**DATASET EXCERPTS:**
╔══
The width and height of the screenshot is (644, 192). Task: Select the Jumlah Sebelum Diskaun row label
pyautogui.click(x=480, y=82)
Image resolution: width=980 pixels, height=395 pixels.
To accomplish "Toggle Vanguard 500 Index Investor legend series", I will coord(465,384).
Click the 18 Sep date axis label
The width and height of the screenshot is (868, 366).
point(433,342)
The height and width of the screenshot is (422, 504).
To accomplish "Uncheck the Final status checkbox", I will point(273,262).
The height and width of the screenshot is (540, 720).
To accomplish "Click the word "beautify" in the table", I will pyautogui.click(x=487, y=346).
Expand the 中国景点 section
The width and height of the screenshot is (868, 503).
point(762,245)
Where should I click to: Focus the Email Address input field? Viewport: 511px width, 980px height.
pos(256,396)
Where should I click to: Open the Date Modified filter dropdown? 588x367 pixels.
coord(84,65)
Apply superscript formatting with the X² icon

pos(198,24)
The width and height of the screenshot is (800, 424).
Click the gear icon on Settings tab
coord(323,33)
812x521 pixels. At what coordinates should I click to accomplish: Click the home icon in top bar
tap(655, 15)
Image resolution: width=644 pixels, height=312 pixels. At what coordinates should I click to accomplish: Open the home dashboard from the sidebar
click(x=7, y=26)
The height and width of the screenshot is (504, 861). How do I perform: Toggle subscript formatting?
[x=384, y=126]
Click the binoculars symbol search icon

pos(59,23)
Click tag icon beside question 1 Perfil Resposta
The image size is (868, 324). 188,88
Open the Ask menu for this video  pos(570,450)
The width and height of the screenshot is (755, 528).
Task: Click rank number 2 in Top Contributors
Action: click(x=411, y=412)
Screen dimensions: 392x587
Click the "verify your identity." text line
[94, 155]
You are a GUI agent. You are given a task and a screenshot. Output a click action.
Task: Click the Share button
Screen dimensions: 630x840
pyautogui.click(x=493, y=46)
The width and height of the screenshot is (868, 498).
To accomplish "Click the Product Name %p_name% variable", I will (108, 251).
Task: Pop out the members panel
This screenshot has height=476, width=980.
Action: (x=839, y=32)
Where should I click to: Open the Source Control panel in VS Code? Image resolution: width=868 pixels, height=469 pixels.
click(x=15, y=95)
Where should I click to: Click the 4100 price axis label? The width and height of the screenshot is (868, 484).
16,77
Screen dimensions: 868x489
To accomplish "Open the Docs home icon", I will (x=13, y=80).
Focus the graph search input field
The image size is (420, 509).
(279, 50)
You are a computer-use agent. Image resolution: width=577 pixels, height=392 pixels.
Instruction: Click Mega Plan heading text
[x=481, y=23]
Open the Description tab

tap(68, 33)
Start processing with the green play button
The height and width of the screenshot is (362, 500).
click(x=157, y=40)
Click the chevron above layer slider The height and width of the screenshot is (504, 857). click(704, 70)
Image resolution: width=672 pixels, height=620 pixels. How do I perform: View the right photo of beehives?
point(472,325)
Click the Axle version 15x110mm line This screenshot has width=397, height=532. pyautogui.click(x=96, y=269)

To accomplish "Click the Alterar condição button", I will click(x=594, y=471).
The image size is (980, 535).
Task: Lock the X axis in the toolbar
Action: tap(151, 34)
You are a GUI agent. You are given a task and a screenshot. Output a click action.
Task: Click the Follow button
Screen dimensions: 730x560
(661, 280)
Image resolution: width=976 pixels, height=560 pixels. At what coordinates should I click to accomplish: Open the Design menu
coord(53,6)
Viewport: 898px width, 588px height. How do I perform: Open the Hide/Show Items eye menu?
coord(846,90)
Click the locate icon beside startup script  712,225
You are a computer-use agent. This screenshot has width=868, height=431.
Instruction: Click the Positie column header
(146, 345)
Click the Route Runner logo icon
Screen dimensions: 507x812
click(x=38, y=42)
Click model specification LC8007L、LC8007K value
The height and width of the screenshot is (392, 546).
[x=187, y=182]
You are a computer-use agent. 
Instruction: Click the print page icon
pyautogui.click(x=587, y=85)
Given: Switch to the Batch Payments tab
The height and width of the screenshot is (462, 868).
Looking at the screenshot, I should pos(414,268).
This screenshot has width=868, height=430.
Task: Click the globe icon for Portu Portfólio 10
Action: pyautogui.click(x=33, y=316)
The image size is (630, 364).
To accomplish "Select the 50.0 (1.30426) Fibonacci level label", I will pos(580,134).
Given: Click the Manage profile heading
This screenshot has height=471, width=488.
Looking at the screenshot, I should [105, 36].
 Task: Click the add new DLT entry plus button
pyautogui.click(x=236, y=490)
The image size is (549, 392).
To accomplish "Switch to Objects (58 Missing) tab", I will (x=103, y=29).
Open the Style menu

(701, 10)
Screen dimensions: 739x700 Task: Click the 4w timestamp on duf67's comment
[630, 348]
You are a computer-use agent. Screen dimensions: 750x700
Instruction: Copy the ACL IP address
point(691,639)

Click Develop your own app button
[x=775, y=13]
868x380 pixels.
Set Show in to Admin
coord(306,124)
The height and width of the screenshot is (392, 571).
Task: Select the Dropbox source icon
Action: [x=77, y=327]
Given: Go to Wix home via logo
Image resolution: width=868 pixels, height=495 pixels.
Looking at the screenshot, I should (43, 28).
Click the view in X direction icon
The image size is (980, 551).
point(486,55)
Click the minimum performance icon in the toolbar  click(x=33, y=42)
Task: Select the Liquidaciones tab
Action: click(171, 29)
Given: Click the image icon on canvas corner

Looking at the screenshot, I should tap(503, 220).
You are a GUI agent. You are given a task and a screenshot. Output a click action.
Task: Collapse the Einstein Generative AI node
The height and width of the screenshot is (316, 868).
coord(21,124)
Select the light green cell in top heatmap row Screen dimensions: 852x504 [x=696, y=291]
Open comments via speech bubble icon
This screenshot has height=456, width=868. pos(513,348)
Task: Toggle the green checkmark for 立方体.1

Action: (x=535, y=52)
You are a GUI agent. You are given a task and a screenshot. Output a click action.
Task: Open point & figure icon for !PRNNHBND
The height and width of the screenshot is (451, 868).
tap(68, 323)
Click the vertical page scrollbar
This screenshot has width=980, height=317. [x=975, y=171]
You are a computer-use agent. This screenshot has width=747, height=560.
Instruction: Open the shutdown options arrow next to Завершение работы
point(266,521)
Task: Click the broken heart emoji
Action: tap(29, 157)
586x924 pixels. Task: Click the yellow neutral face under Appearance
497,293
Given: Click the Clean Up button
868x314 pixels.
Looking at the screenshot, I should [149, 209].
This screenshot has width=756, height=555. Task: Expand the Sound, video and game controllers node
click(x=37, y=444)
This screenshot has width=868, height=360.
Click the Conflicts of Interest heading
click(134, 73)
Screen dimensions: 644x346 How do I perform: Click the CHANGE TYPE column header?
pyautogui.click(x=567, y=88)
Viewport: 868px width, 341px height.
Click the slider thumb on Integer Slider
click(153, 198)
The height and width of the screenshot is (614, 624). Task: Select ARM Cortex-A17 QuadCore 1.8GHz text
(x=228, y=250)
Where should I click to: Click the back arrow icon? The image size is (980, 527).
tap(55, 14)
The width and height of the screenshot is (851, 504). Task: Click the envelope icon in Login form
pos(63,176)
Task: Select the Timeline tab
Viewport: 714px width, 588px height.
╚══
**ACTIVITY:** Using the entries above, quote each line verbatim from the first through the line that contains "The width and height of the screenshot is (868, 498).".

**TASK OUTPUT:**
The width and height of the screenshot is (644, 192). Task: Select the Jumlah Sebelum Diskaun row label
pyautogui.click(x=480, y=82)
Image resolution: width=980 pixels, height=395 pixels.
To accomplish "Toggle Vanguard 500 Index Investor legend series", I will coord(465,384).
Click the 18 Sep date axis label
The width and height of the screenshot is (868, 366).
point(433,342)
The height and width of the screenshot is (422, 504).
To accomplish "Uncheck the Final status checkbox", I will point(273,262).
The height and width of the screenshot is (540, 720).
To accomplish "Click the word "beautify" in the table", I will pyautogui.click(x=487, y=346).
Expand the 中国景点 section
The width and height of the screenshot is (868, 503).
point(762,245)
Where should I click to: Focus the Email Address input field? Viewport: 511px width, 980px height.
pos(256,396)
Where should I click to: Open the Date Modified filter dropdown? 588x367 pixels.
coord(84,65)
Apply superscript formatting with the X² icon

pos(198,24)
The width and height of the screenshot is (800, 424).
Click the gear icon on Settings tab
coord(323,33)
812x521 pixels. At what coordinates should I click to accomplish: Click the home icon in top bar
tap(655, 15)
Image resolution: width=644 pixels, height=312 pixels. At what coordinates should I click to accomplish: Open the home dashboard from the sidebar
click(x=7, y=26)
The height and width of the screenshot is (504, 861). How do I perform: Toggle subscript formatting?
[x=384, y=126]
Click the binoculars symbol search icon

pos(59,23)
Click tag icon beside question 1 Perfil Resposta
The image size is (868, 324). 188,88
Open the Ask menu for this video  pos(570,450)
The width and height of the screenshot is (755, 528).
Task: Click rank number 2 in Top Contributors
Action: click(x=411, y=412)
Screen dimensions: 392x587
Click the "verify your identity." text line
[94, 155]
You are a GUI agent. You are given a task and a screenshot. Output a click action.
Task: Click the Share button
Screen dimensions: 630x840
pyautogui.click(x=493, y=46)
The width and height of the screenshot is (868, 498).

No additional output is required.